* [Consigne]:
Pouvez-vous réécrire sous forme de liste le paragraphe du passage qui commence par « A notre descente, nous prenons », en conservant ses faits principaux ?

* [Passage]:

::::::::::

Dans la vieille ville
A notre descente, nous prenons la direction du vieux Prague. Il nous faut retraverser la Vltava et le chemin le plus court semble être de passer par le Pont Charles. Si ce dernier est majestueux à toute heure du jour, il prend encore une autre dimension une fois la nuit tombée, avec sa trentaine de statues qui nous épient dans le noir, témoins muets du temps qui passe. Leurs ombres immobiles jurent avec la marée humaine qui peuple encore le Pont Charles. Car même si l’obscurité ambiante nous l’a fait oublier, ce n’est encore que le début de soirée et les touristes ne sont pas encore rentrés se réfugier au chaud. Décidément, la colline de Petřín aura bel et bien était mon seul moment de solitude à Prague.

::::::::::

* [Données fournies]:
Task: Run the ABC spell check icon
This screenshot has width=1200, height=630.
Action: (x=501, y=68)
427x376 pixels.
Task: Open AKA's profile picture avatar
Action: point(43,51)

::::::::::

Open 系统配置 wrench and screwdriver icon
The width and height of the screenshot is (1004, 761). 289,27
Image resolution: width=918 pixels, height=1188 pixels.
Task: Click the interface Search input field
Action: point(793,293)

::::::::::

* [Réponse attendue]:
- À la descente, direction le vieux Prague, ce qui oblige à retraverser la Vltava.
- Le chemin le plus court semble passer par le pont Charles.
- Majestueux à toute heure, le pont prend une autre dimension la nuit, avec sa trentaine de statues.
- Les ombres immobiles des statues contrastent avec la foule qui occupe encore le pont.
- Malgré l'obscurité, ce n'est que le début de soirée et les touristes ne sont pas encore rentrés.
- La colline de Petřín reste le seul moment de solitude vécu à Prague.